The (only) defence available for the commercial organisation is for it to demonstrate that it had in place 'adequate procedures' to prevent its associated persons from giving bribes.
The Act is silent on the precise meaning of 'adequate procedures'. The Ministry of Justice has published guidance on the principles that should underpin a commercial organisation's adequate procedures.
R v Skansen is the first case to give an indication of what a jury might find (or perhaps not find) to constitute adequate procedures. For detailed case analysis and practical steps that can be taken by commercial organisations, see Thomas Webb’s article: ‘First case on Bribery Act's 'adequate procedures' defence: five things you need to know'.
3. Why is this important for FCA and PRA regulated firms?
The corporate offence outlined above applies to all commercial organisations with all or part of its business in the UK including financial services firms.
The Financial Conduct Authority (FCA) and the Prudential Regulation Authority (PRA) regulated firms are under a twofold obligation in relation to the prevention of bribery. They not only risk criminal liability under section 7 of the Act if the procedures intended to prevent bribery are inadequate but, in addition, may face regulatory action if they do not maintain adequate anti-bribery systems and controls.
The FCA published ‘Financial crime: a guide for firms’ in April 2015 (the ‘2015 Guide’). The 2015 Guide is clear that while the FCA does not enforce the Act or provide guidance on the Act, firms subject to the SYSC rules are under a separate, regulatory obligation to establish and maintain effective systems and controls to mitigate the risk of financial crime. The principal rules are:
- SYSC 3.2.6R: a firm must ‘take reasonable care to establish and maintain effective systems and controls for compliance with applicable requirements and standards under the regulatory system and for countering the risk that the firm might be used to further financial crime’

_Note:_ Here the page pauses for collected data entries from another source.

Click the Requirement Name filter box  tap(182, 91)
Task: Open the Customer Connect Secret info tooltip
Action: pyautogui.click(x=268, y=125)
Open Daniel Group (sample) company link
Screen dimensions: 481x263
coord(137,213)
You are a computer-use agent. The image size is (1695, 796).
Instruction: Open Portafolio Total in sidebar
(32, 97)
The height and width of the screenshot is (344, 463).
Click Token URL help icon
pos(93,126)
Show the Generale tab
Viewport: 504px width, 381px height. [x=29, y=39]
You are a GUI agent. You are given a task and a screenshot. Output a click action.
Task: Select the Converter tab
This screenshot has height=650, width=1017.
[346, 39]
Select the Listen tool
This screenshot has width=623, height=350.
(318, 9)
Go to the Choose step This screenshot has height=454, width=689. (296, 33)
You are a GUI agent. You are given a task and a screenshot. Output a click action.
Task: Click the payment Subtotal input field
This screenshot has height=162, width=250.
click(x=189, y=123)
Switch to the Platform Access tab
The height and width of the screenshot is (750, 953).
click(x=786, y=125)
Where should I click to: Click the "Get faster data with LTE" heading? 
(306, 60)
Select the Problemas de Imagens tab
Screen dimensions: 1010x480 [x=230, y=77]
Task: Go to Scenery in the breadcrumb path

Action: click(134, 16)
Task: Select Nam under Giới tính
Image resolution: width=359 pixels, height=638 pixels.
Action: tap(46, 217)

- SYSC 6.1.1R: a firm must ‘establish, implement and maintain adequate policies and procedures sufficient to ensure compliance of the firm … with its obligations under the regulatory system and for countering the risk that the firm might be used to further financial crime’
- SYSC 3.2.6AR: which states that a firm must ensure that the systems and controls in place to counter the risk of financial crime are ‘comprehensive and proportionate to the nature, scale and complexity of its activities’.
‘Financial crime’ in this context is defined as ‘any kind of criminal conduct relating to money or to financial services or markets’ that is wider than the scope of the Act and encompasses both risk of corruption and bribery. The 2015 Guide is clear that the FCA may take action against a firm with deficient anti-bribery systems and controls regardless of whether bribery or corruption has actually occurred. The 2015 Guide also highlights Principle 1 (integrity) of the Principles for Business as being relevant in this context.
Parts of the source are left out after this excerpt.